The aim of the study is to compare the effectiveness and safety of two operative techniques of treating patients with benign prostatic hyperplasia (BPH) – endoscopic diode laser vaporization and endoscopic diode laser enucleation.
Material and methods. We analyzed the results of treatment 96 patients with BPH, whose volume of prostate was up to 90 cm3, with diode laser technologies. All patients were randomized into two groups, according to the method of operative treatment. The first group consisted of 50 patients, who underwent diode laser enucleation of the prostate (DiLep); the second group comprised 46 patients after diode laser vaporization (DiVap).
Results. The study has concluded that DiVap technology requires statistically significantly less time, in comparison with DiLep. The mean deepness of edge necrosis in prostate tissues was 0.5 mm in case of diodic laser vaporization and 0.4 mm in case of diode laser enucleation. The dynamics of objective indicators was unidirectional: we have recorded a statistically significant decrease in the volume of the prostate and a reduction of the volume of residual urine. We also noticed a drop in the scores of the IPSS and QOL questionnaires and the increase of the maximum speed of urination.

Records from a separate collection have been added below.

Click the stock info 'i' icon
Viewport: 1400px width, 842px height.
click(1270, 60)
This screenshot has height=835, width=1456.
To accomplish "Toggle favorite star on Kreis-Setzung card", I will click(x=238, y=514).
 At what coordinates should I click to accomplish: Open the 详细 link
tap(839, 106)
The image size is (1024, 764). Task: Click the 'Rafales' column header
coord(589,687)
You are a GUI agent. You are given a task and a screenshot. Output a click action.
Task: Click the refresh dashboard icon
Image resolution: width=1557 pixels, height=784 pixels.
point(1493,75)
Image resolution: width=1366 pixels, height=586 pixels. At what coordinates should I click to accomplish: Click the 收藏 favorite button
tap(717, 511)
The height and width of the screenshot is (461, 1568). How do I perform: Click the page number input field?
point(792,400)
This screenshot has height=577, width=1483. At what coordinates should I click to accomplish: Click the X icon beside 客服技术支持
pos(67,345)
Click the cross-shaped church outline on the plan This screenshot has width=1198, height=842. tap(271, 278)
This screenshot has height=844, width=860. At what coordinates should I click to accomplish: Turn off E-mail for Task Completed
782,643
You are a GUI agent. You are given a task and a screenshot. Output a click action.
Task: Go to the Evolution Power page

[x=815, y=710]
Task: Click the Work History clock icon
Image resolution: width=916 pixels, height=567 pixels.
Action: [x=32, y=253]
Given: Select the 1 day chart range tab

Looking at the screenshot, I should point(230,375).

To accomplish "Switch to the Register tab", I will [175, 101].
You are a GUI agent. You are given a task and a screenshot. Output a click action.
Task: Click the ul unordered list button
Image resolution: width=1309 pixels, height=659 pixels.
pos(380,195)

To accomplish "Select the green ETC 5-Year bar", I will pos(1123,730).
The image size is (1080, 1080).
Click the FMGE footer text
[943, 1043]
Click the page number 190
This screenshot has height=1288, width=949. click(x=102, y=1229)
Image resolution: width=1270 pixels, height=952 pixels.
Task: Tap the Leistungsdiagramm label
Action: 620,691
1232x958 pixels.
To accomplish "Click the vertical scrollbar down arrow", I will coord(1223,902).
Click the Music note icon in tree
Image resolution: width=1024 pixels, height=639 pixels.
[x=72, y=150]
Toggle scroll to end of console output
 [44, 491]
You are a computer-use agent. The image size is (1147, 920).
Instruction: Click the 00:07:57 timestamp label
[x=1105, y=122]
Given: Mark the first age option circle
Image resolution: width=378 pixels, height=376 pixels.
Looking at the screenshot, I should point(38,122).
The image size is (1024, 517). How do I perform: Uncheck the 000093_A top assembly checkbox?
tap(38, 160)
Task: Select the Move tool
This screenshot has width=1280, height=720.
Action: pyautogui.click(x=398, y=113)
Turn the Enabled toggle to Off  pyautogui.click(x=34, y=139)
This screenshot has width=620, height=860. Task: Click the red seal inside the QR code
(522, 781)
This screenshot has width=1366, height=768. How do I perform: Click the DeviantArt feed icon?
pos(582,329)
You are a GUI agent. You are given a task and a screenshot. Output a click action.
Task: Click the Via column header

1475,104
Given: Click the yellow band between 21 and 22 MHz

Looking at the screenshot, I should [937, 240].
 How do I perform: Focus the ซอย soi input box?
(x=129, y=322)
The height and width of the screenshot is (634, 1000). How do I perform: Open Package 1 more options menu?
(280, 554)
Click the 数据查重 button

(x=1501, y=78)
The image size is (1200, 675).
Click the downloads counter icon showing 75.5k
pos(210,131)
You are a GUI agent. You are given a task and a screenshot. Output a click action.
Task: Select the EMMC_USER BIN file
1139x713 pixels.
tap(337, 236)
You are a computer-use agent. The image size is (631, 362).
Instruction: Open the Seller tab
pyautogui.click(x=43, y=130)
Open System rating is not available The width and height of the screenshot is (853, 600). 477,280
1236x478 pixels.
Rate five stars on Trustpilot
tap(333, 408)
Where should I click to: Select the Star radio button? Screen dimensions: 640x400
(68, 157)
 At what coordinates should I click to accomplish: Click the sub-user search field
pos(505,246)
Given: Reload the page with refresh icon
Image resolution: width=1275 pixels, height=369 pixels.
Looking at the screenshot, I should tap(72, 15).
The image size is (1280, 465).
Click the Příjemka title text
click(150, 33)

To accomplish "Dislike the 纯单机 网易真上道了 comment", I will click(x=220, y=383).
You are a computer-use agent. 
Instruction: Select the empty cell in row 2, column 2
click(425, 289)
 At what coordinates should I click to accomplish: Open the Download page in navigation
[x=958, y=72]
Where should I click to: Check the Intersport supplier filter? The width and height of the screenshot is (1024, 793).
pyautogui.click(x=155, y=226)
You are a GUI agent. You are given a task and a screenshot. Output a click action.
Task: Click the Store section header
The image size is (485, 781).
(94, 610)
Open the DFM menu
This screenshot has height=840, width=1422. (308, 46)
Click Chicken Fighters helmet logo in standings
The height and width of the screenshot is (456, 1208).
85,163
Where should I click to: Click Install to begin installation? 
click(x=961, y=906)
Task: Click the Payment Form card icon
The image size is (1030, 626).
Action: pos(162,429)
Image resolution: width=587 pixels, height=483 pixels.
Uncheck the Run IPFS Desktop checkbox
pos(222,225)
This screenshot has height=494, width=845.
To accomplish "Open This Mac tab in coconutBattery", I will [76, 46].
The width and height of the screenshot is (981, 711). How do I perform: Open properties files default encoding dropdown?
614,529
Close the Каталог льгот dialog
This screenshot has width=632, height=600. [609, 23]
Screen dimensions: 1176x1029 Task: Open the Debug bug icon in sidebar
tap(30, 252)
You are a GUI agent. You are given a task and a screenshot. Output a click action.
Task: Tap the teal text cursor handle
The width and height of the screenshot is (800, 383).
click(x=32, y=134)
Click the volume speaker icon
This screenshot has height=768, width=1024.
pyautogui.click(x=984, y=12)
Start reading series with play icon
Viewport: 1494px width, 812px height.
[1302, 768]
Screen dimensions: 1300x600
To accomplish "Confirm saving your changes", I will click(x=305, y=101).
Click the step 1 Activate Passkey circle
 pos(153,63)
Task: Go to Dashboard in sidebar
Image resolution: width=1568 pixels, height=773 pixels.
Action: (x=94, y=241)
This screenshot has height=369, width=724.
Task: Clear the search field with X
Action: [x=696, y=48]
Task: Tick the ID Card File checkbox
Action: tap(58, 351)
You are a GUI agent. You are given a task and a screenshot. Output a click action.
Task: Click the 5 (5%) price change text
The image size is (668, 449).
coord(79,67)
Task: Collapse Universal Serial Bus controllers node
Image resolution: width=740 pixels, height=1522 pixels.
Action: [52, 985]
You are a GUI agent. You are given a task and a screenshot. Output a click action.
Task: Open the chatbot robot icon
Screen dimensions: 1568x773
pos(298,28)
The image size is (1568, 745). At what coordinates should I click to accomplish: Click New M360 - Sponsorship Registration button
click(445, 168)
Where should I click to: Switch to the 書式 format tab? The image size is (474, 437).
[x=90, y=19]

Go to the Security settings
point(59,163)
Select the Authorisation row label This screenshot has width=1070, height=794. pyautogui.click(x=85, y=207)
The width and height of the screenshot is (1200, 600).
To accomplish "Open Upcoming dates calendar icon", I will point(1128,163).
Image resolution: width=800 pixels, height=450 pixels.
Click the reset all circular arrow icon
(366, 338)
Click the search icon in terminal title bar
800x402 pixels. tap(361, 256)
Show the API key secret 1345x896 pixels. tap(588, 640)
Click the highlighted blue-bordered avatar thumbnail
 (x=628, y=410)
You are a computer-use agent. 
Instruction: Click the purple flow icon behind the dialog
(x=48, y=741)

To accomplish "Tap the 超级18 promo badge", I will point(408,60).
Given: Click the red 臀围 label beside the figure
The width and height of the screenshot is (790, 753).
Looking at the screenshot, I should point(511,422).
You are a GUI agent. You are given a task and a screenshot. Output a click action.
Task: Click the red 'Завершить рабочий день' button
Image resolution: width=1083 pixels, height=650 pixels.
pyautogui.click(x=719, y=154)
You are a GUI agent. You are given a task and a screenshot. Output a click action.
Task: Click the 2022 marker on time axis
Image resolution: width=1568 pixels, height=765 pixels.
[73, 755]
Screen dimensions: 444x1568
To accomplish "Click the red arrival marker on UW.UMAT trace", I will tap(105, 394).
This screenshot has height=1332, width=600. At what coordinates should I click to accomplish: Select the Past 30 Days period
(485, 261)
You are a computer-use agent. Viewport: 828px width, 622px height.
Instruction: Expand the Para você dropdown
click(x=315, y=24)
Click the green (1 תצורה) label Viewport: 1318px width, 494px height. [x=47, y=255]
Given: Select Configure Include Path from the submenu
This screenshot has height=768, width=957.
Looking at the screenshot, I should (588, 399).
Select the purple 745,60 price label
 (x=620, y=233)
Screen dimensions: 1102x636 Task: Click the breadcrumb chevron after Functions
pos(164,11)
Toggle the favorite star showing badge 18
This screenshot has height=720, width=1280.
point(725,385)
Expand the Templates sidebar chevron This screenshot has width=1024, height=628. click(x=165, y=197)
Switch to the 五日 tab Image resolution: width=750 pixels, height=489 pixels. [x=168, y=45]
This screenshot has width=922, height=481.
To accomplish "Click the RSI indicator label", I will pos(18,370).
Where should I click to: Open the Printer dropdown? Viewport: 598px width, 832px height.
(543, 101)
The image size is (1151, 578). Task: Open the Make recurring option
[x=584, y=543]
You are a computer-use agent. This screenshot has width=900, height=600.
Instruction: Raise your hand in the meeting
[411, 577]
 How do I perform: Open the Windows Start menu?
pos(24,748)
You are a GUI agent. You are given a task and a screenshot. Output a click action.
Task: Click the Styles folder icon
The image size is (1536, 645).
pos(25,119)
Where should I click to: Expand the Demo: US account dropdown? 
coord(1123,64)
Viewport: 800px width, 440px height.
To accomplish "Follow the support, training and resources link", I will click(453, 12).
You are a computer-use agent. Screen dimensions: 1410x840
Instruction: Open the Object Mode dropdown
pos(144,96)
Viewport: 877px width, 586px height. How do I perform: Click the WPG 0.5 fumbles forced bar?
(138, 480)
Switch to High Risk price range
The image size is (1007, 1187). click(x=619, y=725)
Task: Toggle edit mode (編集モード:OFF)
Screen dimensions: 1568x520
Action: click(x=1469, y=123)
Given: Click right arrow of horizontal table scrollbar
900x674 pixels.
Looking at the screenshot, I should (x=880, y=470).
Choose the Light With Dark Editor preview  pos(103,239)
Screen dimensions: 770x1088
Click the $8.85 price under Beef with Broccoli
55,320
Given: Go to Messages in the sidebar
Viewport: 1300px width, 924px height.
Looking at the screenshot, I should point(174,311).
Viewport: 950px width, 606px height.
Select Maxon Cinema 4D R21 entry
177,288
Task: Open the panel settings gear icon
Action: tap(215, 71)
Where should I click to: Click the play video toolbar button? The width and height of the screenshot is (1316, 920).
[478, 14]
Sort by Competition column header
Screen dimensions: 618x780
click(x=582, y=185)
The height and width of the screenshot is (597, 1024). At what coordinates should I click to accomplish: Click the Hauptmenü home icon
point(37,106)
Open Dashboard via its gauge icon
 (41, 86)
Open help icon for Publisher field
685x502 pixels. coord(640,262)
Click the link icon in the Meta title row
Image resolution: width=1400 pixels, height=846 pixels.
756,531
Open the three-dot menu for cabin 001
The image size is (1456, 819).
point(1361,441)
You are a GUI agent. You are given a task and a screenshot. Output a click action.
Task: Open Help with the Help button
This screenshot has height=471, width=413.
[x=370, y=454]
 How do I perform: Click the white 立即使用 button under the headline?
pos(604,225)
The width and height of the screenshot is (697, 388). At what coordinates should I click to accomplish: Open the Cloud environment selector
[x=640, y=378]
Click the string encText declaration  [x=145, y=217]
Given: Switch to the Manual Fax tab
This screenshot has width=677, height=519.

Сonclusion. Diode laser enucleation and vaporization are highly effective and safe methods of operative treatment of patients with BPH, whose volume of the prostate is less than 90 cm3. Currently, diode laser vaporization provides less time for the surgery and for the post-operative period and, therefore, is preferable. An exception is the necessity of obtaining tissue samples for their histological examination and the presence of stones in the prostate. In these cases, it is advisable to perform diode laser enucleation.